Even a simple metric like the size of your audience, whether it's based on web traffic or the number of your Facebook likes, can become useless if your focus is exclusively on making the number go up. To return to the Facebook example, mindlessly buying likes can certainly make a page look good, but it can hurt your ability to communicate with the people that actually care about what you do.

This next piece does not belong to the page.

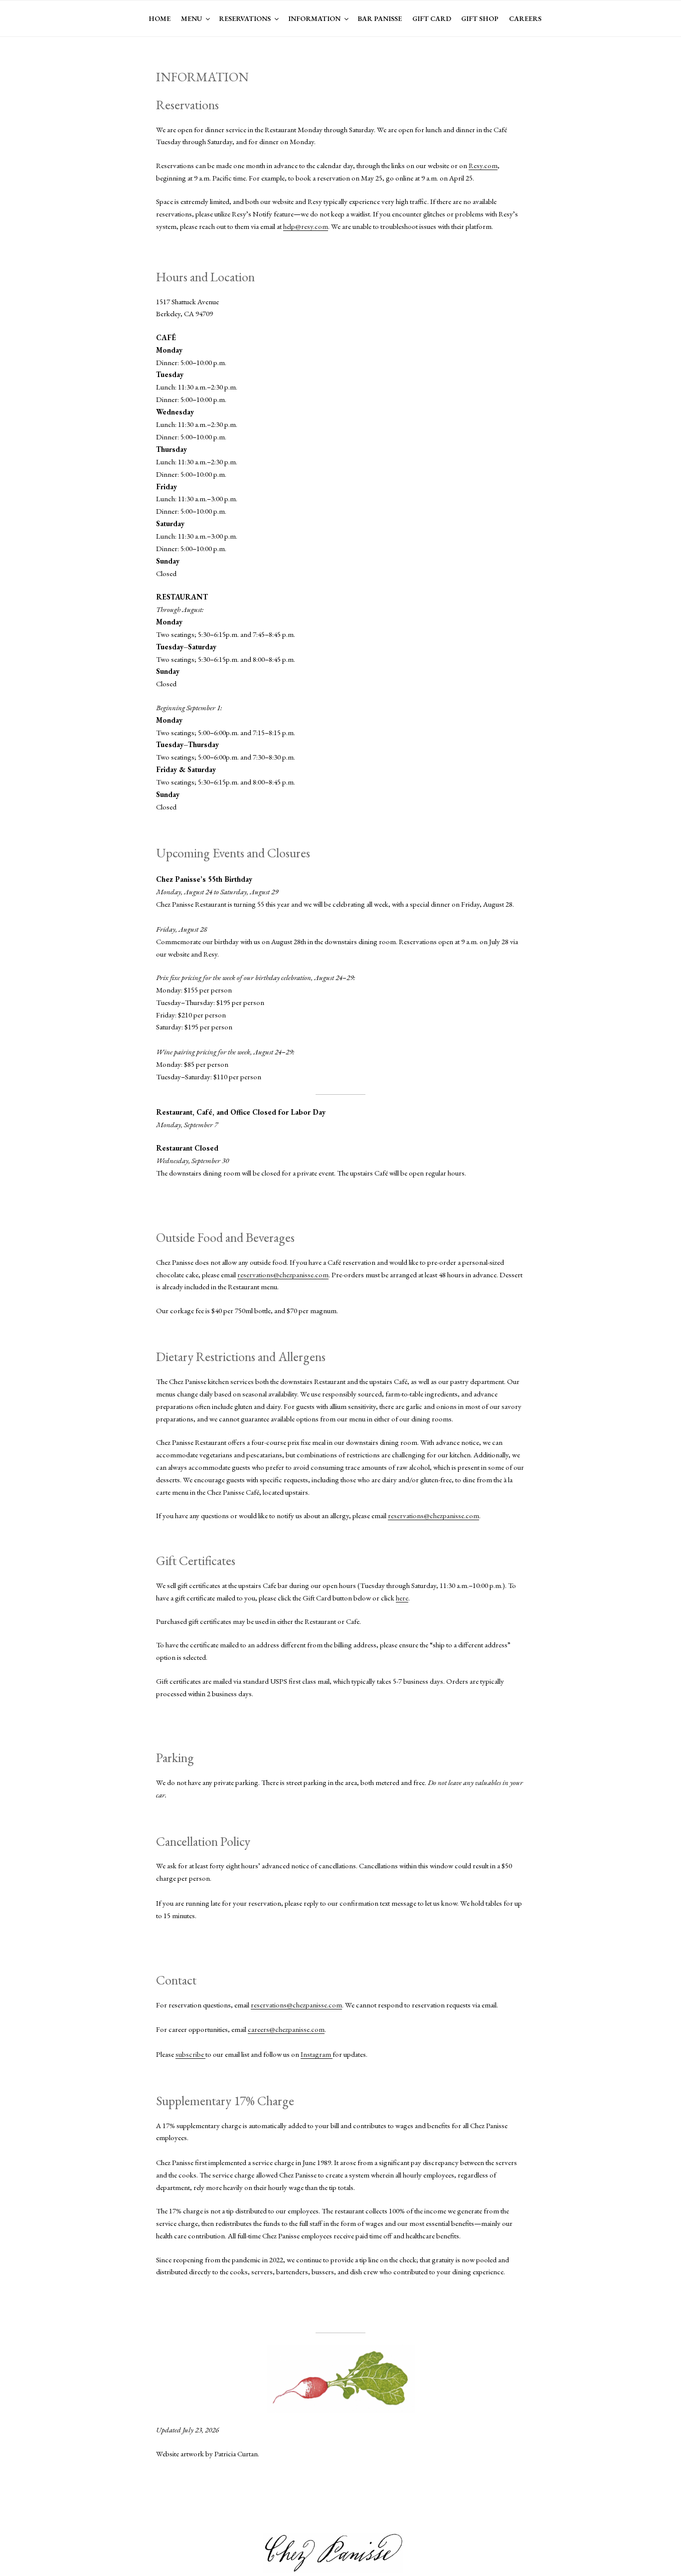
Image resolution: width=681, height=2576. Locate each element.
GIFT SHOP (480, 18)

And that's what the real focus should be: communicating with the people that care in a meaningful way. If you use metrics as a tool for measuring how well you've done that, you are on the right track because your data is grounded in the right context. Statements along the lines of "We need more likes" or "Our reach is down 5%" or "We need to make 10 posts a week" are symptoms of metric-chasing.
Instead, pursue the meaningful. Give your audience relevant, worthwhile content. Make metrics a tool for accomplishing that goal rather than the goal itself.